Rosemary Cheptai, 50, lives in the Mount Elgon region of Kenya’s Rift Valley. She has been a member of her district’s local peace committee (LPC) for 11 years. As a proponent of peace, Rosemary has successfully navigated conflicts in the community by raising awareness of land rights in a region experiencing decades-long conflict over land.
We’ve seen violence erupt in 1992, 1997 and 2005. The main conflict here is over land, which has never been fully resolved. Initially, these issues began from a government resettlement programme that dates back to the 1970s.
The conflict has led to a loss of lives, husbands have gone to fight and never returned. It has stopped children from going to school due to fear and tension. It has also led to the rape and defilement of women and girls. Some community members have lost hope and it has caused disruption to the local economy.
My membership in the district's peace committee has also allowed me to interact with a lot of people of different tribes. I have also been able to bring people together especially those in conflict and to enable them to live peacefully together.
Lasting solutions require bringing all communities together and finding a common ground. At present we have relative calm but it deteriorates and we repeat our peace-building efforts every time. As a mother, I feel so pained because families suffer every five years or ten years. All the stakeholders in Mount Elgon should come together and find a lasting solution to the conflict.
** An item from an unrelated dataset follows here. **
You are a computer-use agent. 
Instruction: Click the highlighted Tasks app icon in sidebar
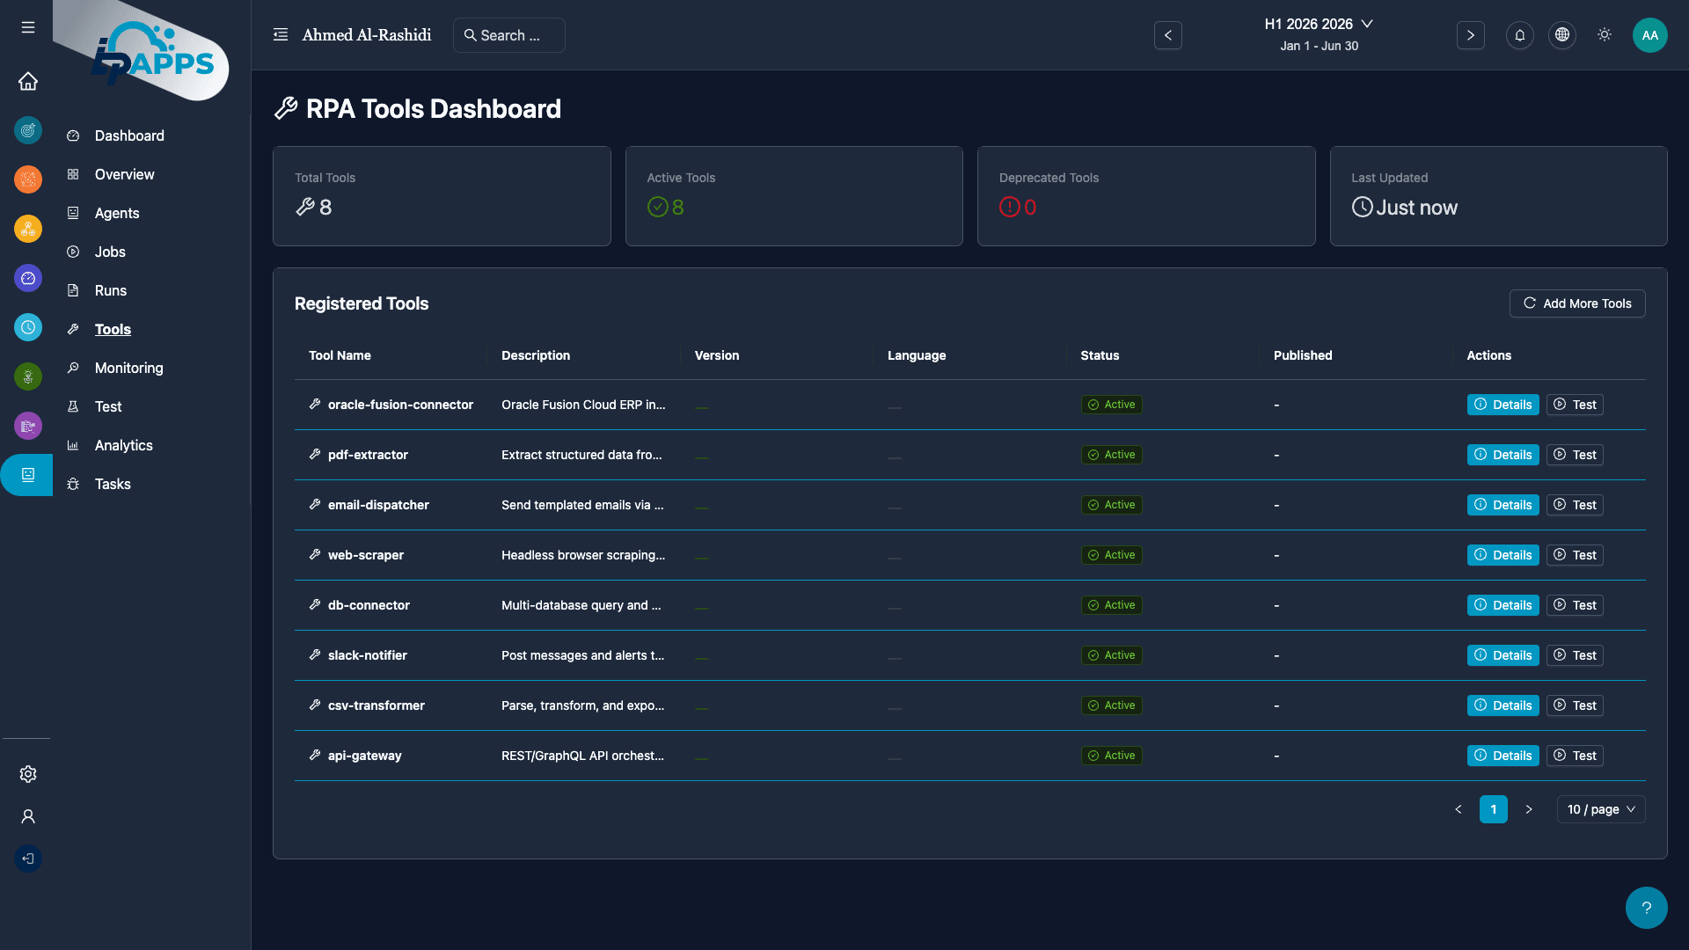pyautogui.click(x=27, y=475)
Men in the community did not allow women in the elders’ meetings because of the belief they leak secrets. But, the amount of information I was able to bring to the committee - as a woman - ensured my inclusion. I provided early warnings on conflicts – we are often the first to acquire information through word of mouth. The men in the committee value me because I gathered information that enabled the resolution of conflicts before they erupted into full blown violence. As a group we convinced youths to surrender guns. We managed to reintegrate one of the youths back into the society. He then brought friends who he convinced to surrender their guns. He is currently a pastor in one of the churches.
In 2007 and 2017 we have also seen violence following elections and as we approach the 2022 elections, there’s a real possibility for conflicts too. It is not something that ends and it takes a long time to settle.